* **Exercise goal**: The entries below contain a line with "This screenshot has width=678, height=853." and a line with "Select Japanese from". Quote exactly those two lines and all lines between them.

START Source material

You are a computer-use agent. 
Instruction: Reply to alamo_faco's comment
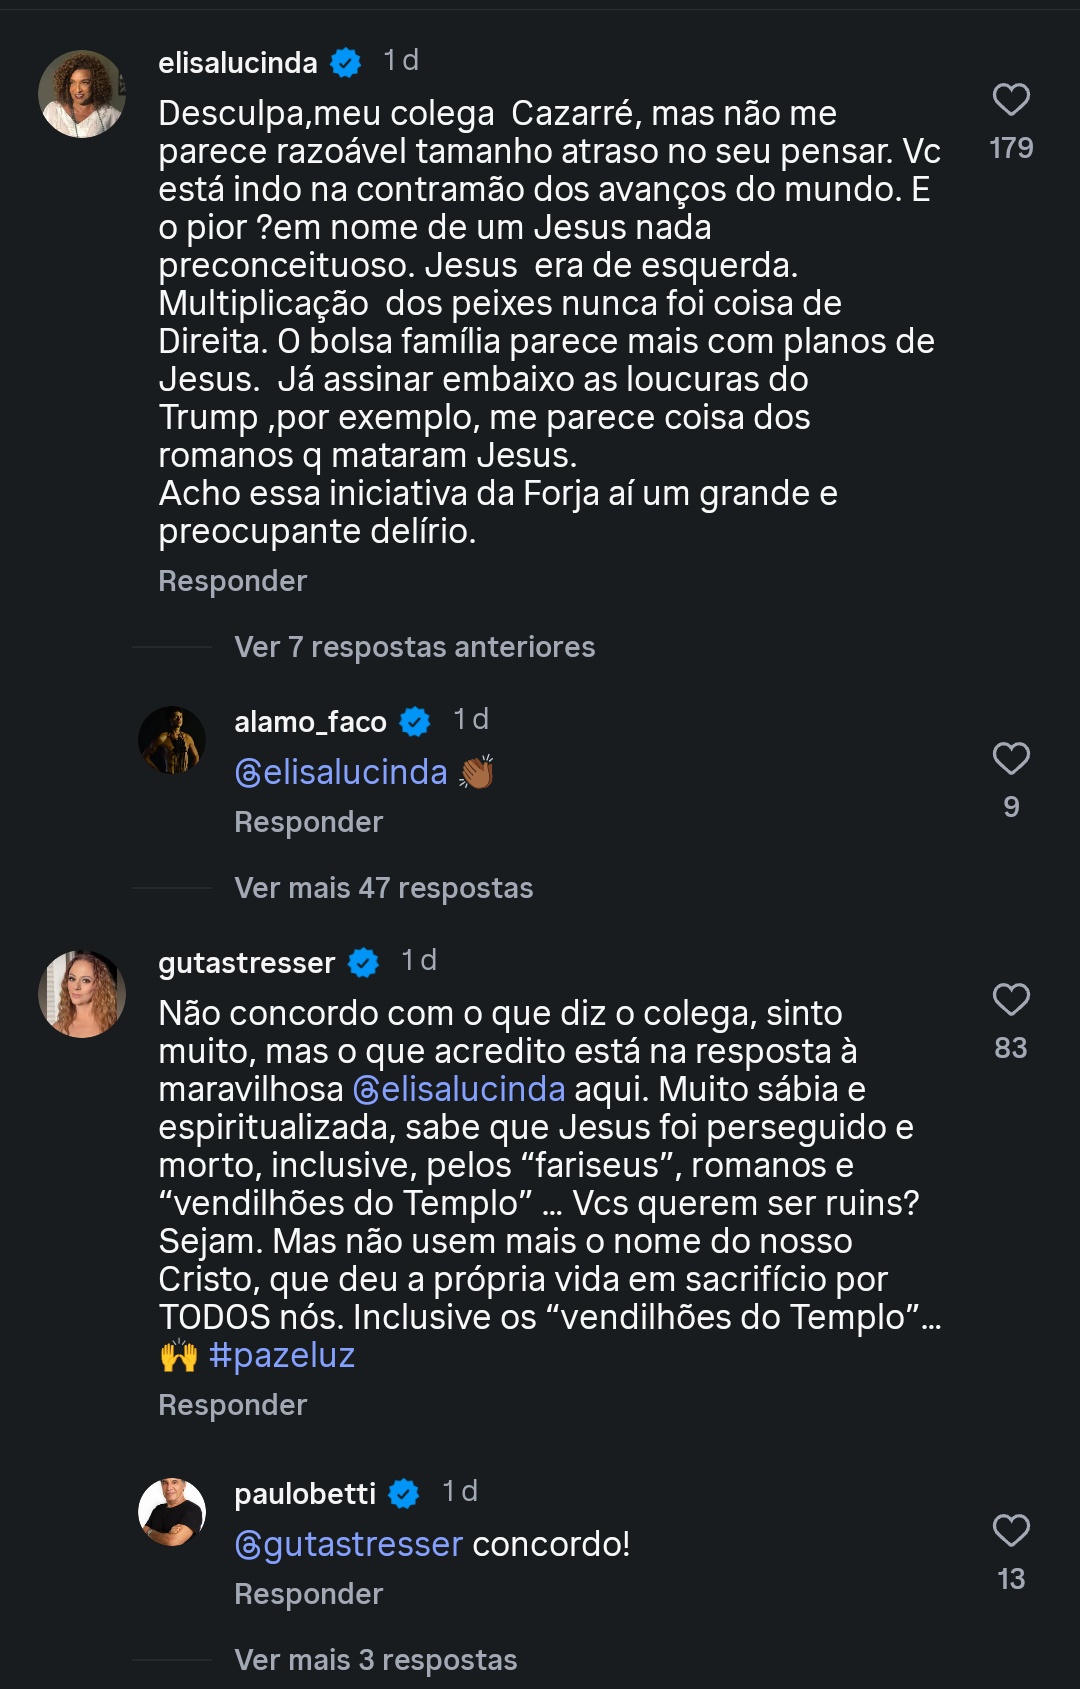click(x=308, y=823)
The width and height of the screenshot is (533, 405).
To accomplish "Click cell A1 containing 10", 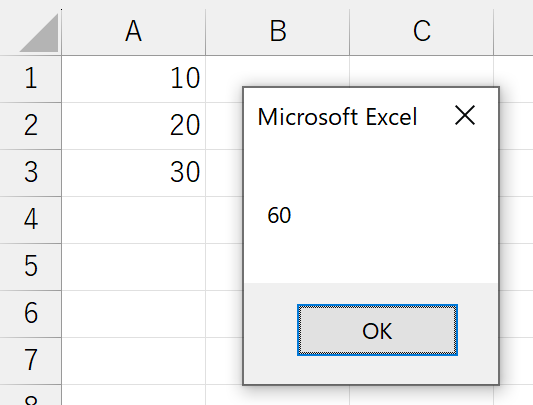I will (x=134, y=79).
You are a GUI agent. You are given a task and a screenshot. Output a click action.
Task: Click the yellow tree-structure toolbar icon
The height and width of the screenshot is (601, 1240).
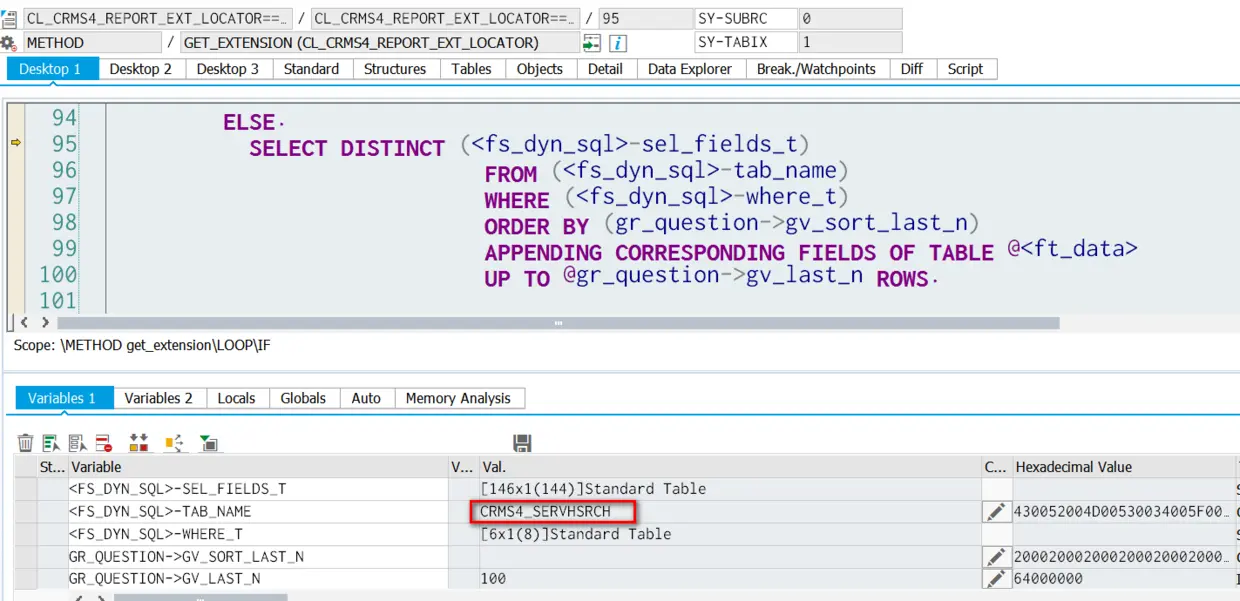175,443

END Source material
START Source material

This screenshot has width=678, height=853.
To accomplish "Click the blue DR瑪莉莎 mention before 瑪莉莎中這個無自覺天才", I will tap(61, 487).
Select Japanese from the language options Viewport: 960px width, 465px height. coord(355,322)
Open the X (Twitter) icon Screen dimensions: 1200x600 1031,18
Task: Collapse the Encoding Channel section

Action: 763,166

END Source material
START Source material

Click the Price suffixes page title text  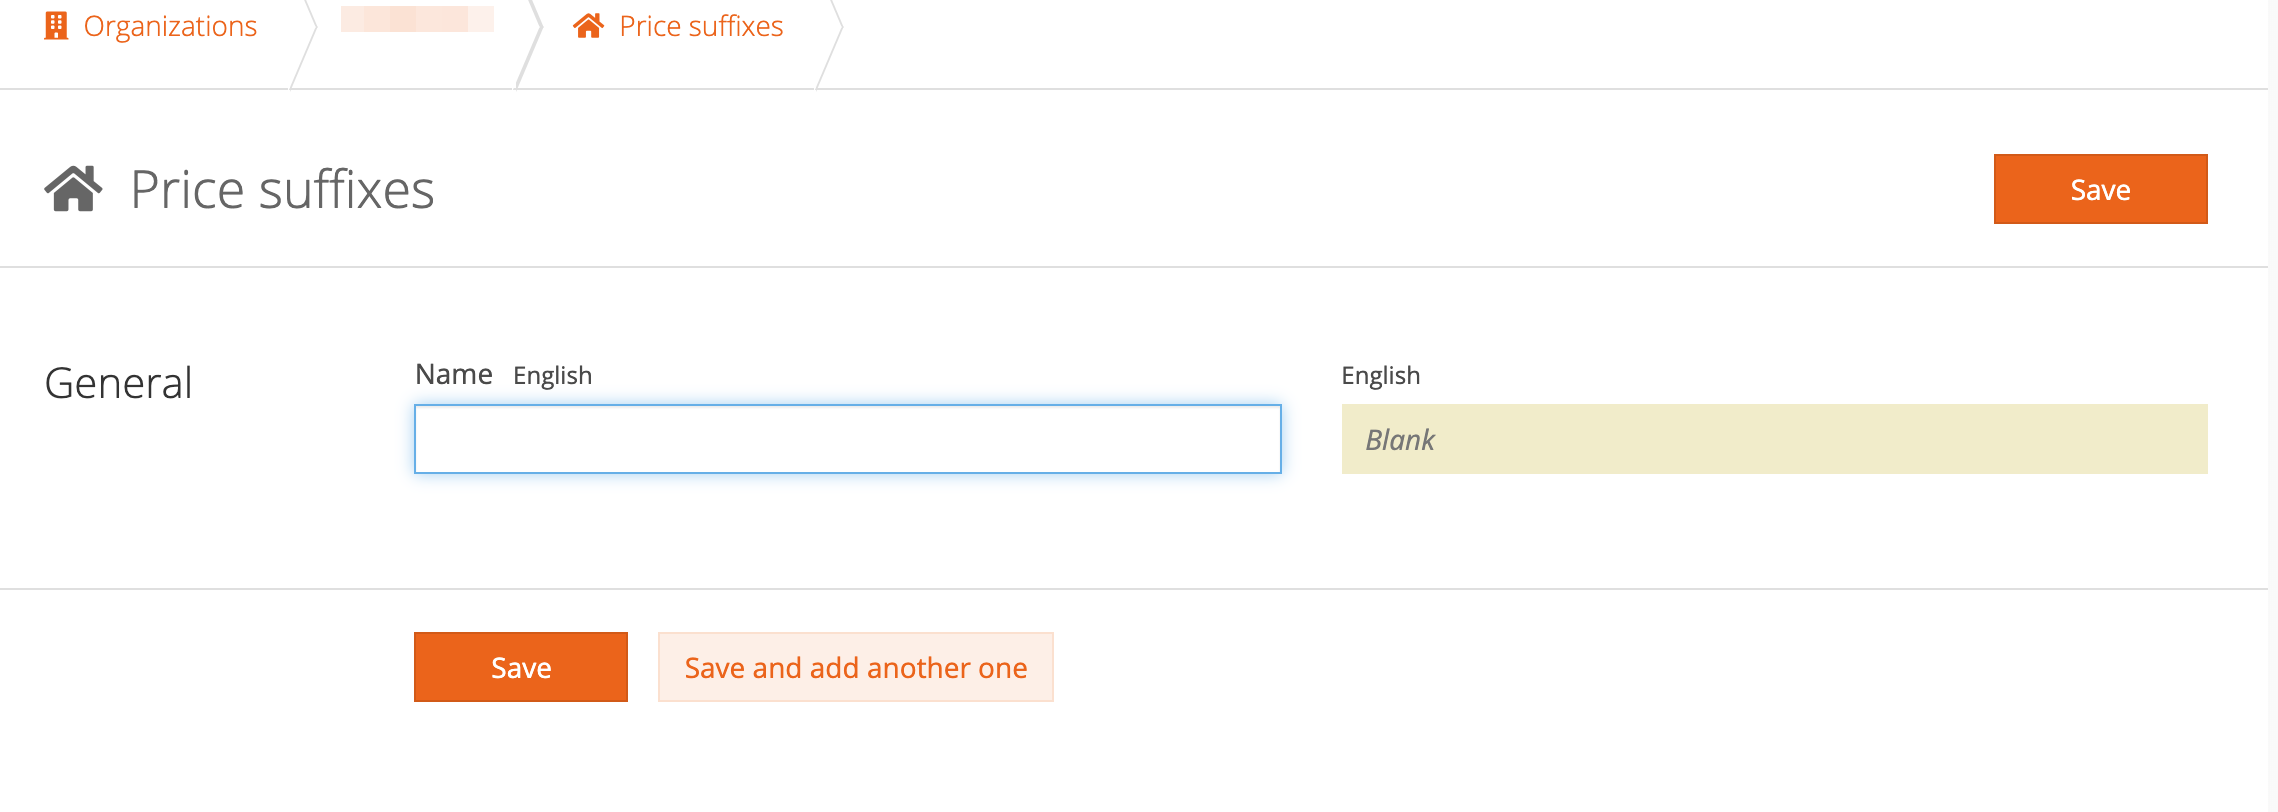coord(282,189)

END Source material

* **Solved exercise**:
This screenshot has width=678, height=853.
To accomplish "Click the blue DR瑪莉莎 mention before 瑪莉莎中這個無自覺天才", I will tap(61, 487).
Select Japanese from the language options Viewport: 960px width, 465px height. coord(355,322)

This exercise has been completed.